[LLVMdev] alloc_size metadata

Nuno Lopes nunoplopes at sapo.pt
Tue May 29 09:37:40 PDT 2012


>> On 25/05/12 17:22, John Criswell wrote:
>> > On 5/25/12 2:16 AM, Duncan Sands wrote:
>> >> Hi John,
>> >>
>> >>>>> I'm implementing the alloc_size function attribute in clang.
>> >>>> does anyone actually use this attribute? And if they do, can it
>> >>>> really buy them anything? How about "implementing" it by
>> >>>> ignoring it!
>> >>>
>> >> ...
>> >>>
>> >>> Currently, SAFECode has a pass which just recognizes certain
>> >>> functions as allocators and knows how to interpret the arguments
>> >>> to find the size. If we want SAFECode to work with another
>> >>> allocator (like a program's custom allocator, the Objective-C
>> >>> allocator, the Boehm garbage collector, etc), then that pass
>> >>> needs to be modified to recognize it. Having to update this pass
>> >>> for every allocator name and type is one of the few reasons why
>> >>> SAFECode only works with C/C++ and not just any old language that
>> >>> is compiled down to LLVM IR.
>> >>
>> >>
>> >>> Nuno's proposed feature would allow programmers to communicate
>> >>> the relevant information about allocators to tools like SAFECode
>> >>> and ASan. I think it might also make some of the optimizations in
>> >>> LLVM that require knowing about allocators work on non-C/C++ code.
>> >>
>> >> these are good points. The attribute and proposed implementation
>> >> feel pretty clunky though, which is my main gripe.
>> >
>> > Hrm. I haven't formed an opinion on what the attributes should look
>> > like. I think supporting the ones established by GCC would be
>> > important for compatibility, and on the surface, they look
>> > reasonable. Devising better ones for Clang is fine with me. What
>> > about them feels klunky?
>>
>> basically it feels like "I only know about C, here's something that
>> pretends to be general but only handles C".  Consider a language with
>> a string type that contains the string length as well as the
>> characters.  It has a library function allocate_string(length).  How
>> much does it allocate?  length+4 bytes. That can't be represented by
>> alloc_size.  What's more, it may well store the length at the start,
>> and return a pointer to just after the length: a pointer to the first
>> character.  alloc_size can't represent "the allocated memory starts 4
>> bytes before the return value" either.  In short, it feels like a
>> hack for handling something that turns up in some particular C code
>> that someone has, rather than a general solution to the general
>> problem.
>
> I think this is a good point, here's a suggestion:
>
> Have the metadata name two functions, both assumed to have the same
> signature as the tagged function, one which returns the offset of the
> start of the allocated region and one which returns the length of the
> allocated region. Alternatively, these functions could take the same
> signature and additionally the returned pointer of the tagged
> function, and then one function can return the start of the region and
> the other the length.

Ok, so this seems to be the most general proposal, which can obviously  
handle all cases.
Something like this would work:

define i8* @foo() {
   %0 = tail call i32 @get_realloc_size(i8* null, i32 42)
   %call = tail call i8* @my_recalloc(i8* null, i32 42) nounwind,  
!alloc_size !{i32 %0}
   ret i8* %call
}

Basically I just added a function call as the metadata (it's not  
currently possible to add the function itself to the metadata; the  
function call is required instead).
As long as the function is marked as readnone, I think it shouldn't  
interfere with the optimizers, and we can have a later pass to drop  
the metadata and remove the calls.  I still don't like having the  
explicit calls there, though.  Any suggestions to remove the functions  
calls from there?

I feel that the offset function is probably not required. I've never  
seen an allocation function that doesn't return a pointer to the  
beginning of the allocated buffer. Also, I cannot remember of any  
function in the C library that has that behavior.

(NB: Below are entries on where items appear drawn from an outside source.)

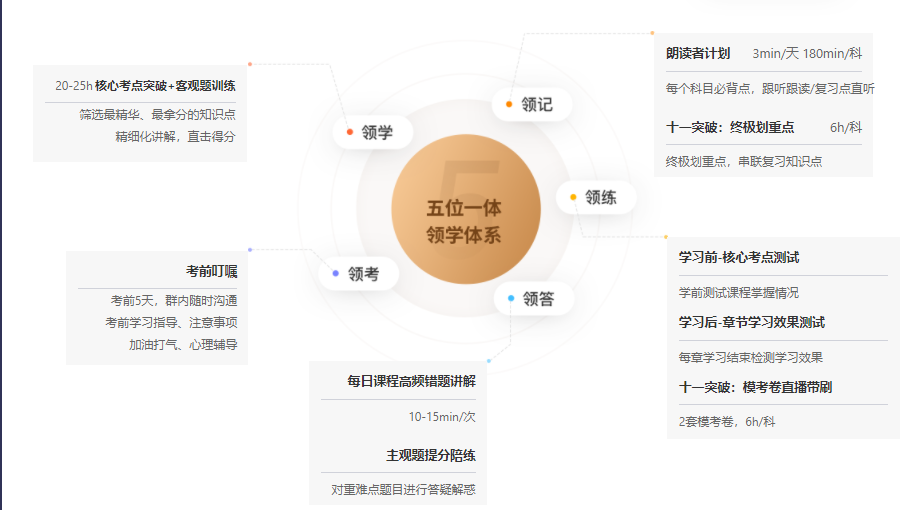Click the 2套模考卷，6h/科 description text
The width and height of the screenshot is (913, 510).
[727, 422]
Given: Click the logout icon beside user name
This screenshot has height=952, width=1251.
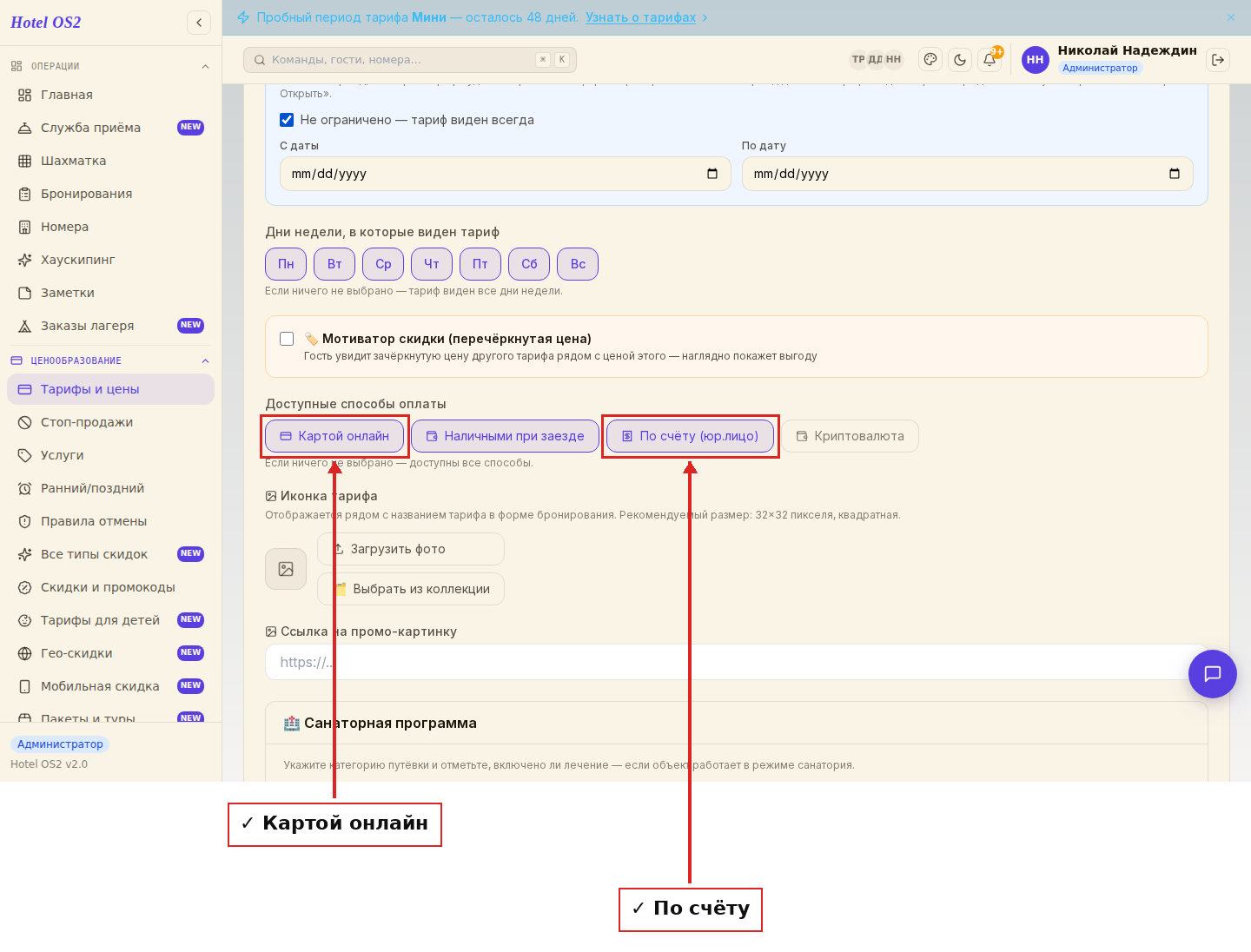Looking at the screenshot, I should coord(1218,60).
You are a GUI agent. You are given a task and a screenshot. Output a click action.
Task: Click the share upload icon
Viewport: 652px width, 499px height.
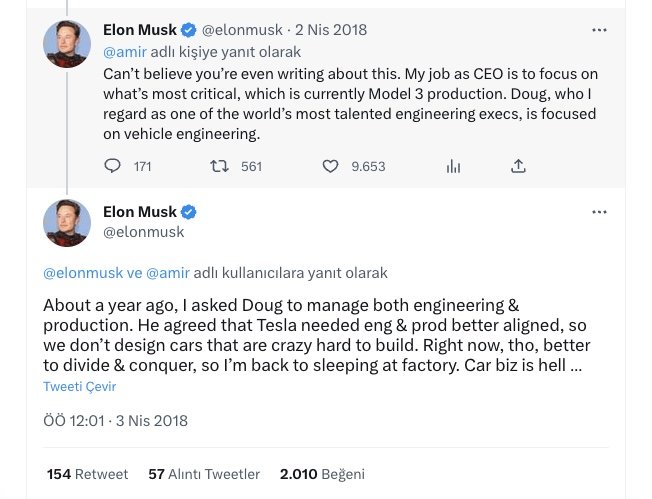coord(518,166)
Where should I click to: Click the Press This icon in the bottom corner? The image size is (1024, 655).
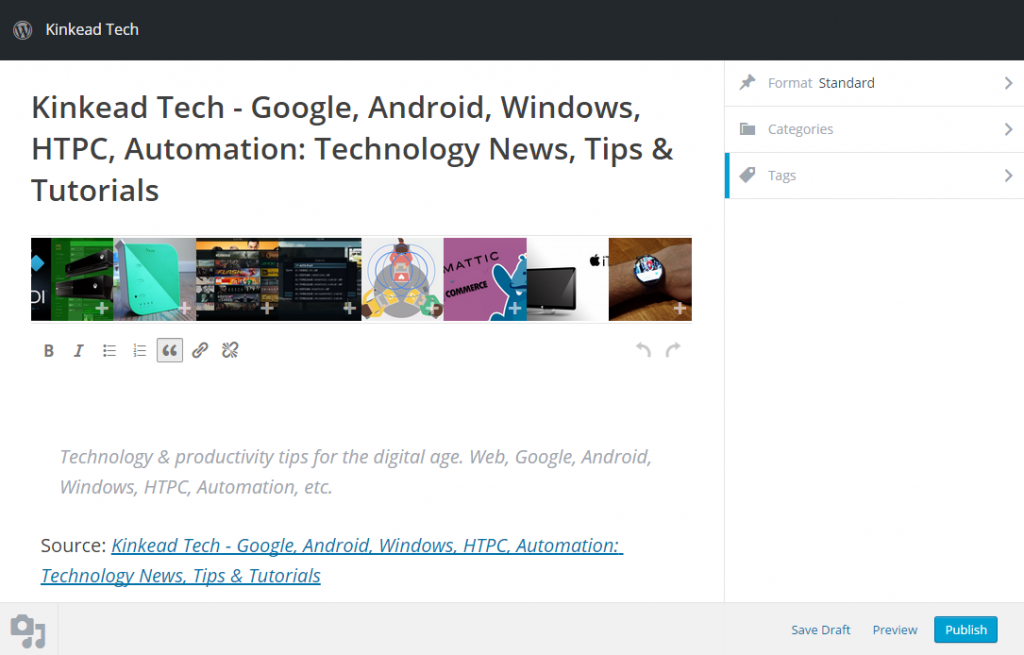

We will also need a convenient syntax to export this feature in the  
languages we support.
I personally would like to see '__attribute__((alloc_size( strlen(x)+1  
))' in C, but the implementation seems to be non-trivial.

About Duncan's comment about having the memory builtin analysis  
recognize this intrinsic, well I agree it should (and I'll take care  
of that), but I'm not sure if we should be very aggressive in  
optimizing based on this metadata.
For example, do we really want to remove a call to a custom allocator  
whose return value is unused (like we do for malloc)?  If so, we'll  
also need a metadata node to mark de-allocation functions  (so that  
sequences like my_free(my_malloc(xx)) are removed).

Any feedback on the issues described is highly appreciated!